CoOx‐Caged Metal‐Organic Frameworks for Sonocatalyzing CO2 to Co for Ultrasound‐Assisted Chemodynamic‐Gas Cancer Therapy

Abstract Carbon monoxide (CO) as an endogenous gaseous signaling molecule, is widely studied for its ability to inhibit cancer cell proliferation as gas therapy. However, the therapeutic efficiency of CO gas therapy is far from ideal due to the low availability of CO supply. Here, inspired by the band structure and Fenton‐related elements, MIL‐101(Cr)@CoOx nanoparticles are introduced for the first time to achieve ultrasound‐mediated synergistic therapy by combining CO gas therapy and chemodynamic therapy together effectively.

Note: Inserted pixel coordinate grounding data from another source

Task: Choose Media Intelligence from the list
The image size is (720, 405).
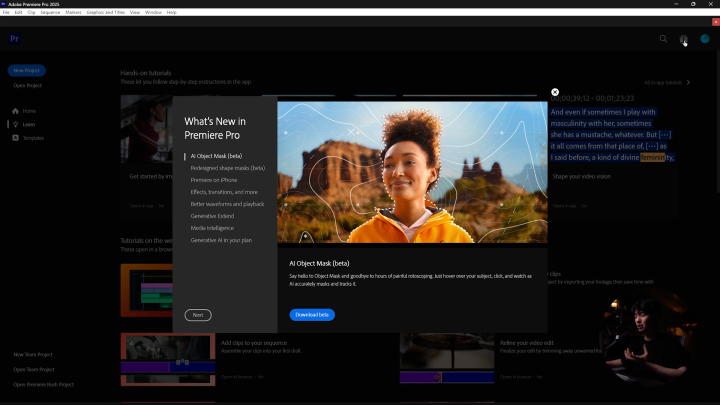Action: point(212,228)
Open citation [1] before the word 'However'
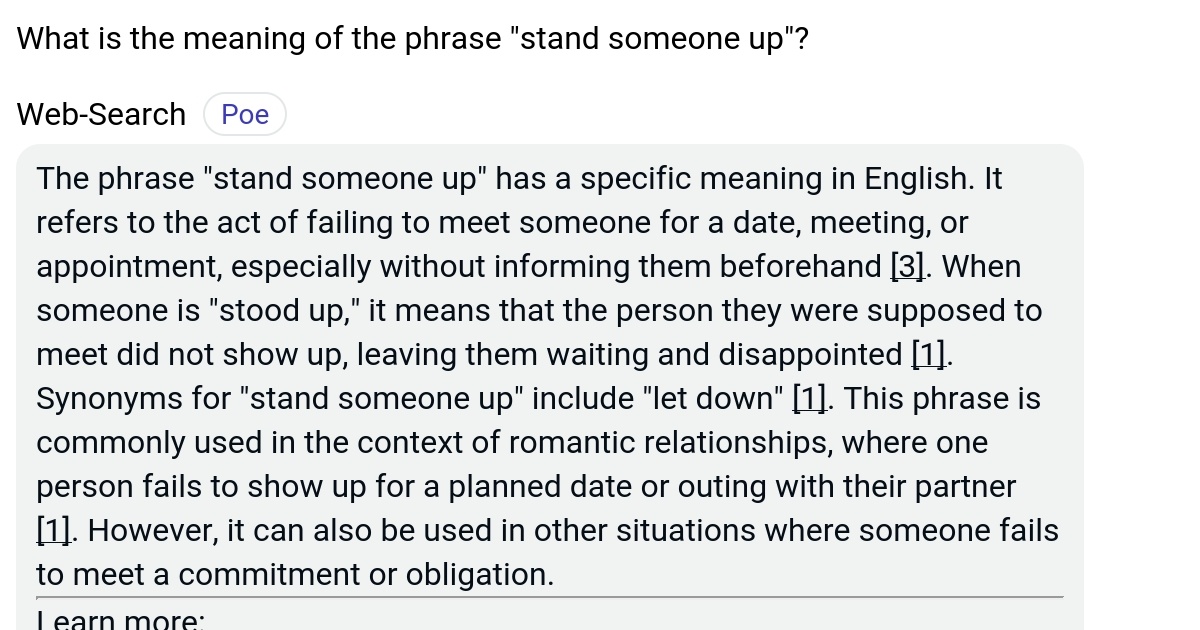The width and height of the screenshot is (1200, 630). pos(55,531)
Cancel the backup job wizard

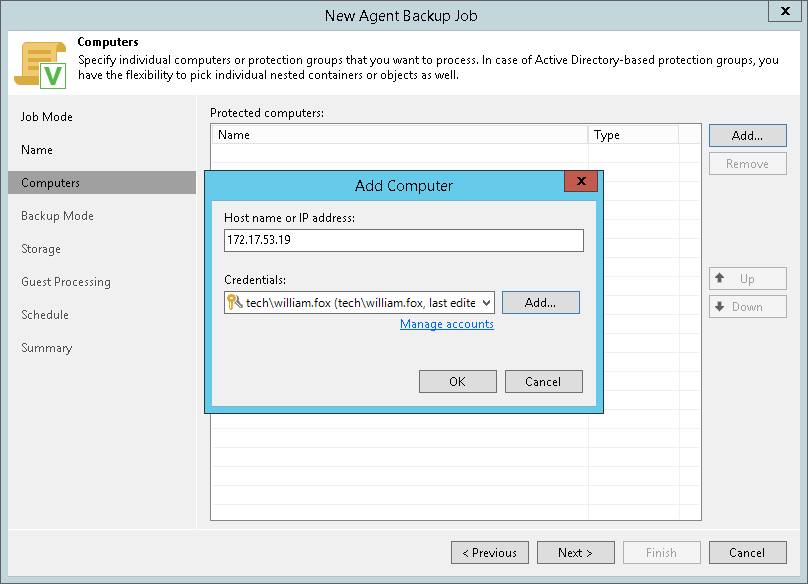click(x=747, y=552)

MIL‐101(Cr)@CoOx can present substantial CO 2 adsorption capacity for the BDC 2− linkers and Co center, and enable to transformation of endogenous CO 2 to CO efficiently under ultrasound irradiation due to the appropriate band structure and conduction band position. With the Co‐engaged Fenton‐like reaction, MIL‐101(Cr)@CoOx triggered the reactions to catalyze the over‐expressed intracellular H 2 O 2 into cytotoxic hydroxyl radicals (·OH). The potential therapeutic outcome of chemodynamic therapy can be amplified by the ultrasonic cavitation‐induced conversion between Co 3+ and Co 2+ in vitro is demonstrated. The proliferation, ATP, and mitochondria functions of 4T1 mouse breast cancer cells are severely compromised by CO‐promoted ROS generation and the sono‐Fenton effect. Further, in vivo studies confirm that MIL‐101(Cr)@CoOx combined with ultrasound irradiation exhibits superior tumor suppression, and achieves the ultrasound‐mediated chemodynamic‐gas cancer therapy with higher precisions for personalized treatments. This new system offers a distinct concept for constructing smart ultrasound‐stimulus systems to realize synergetic cancer therapy.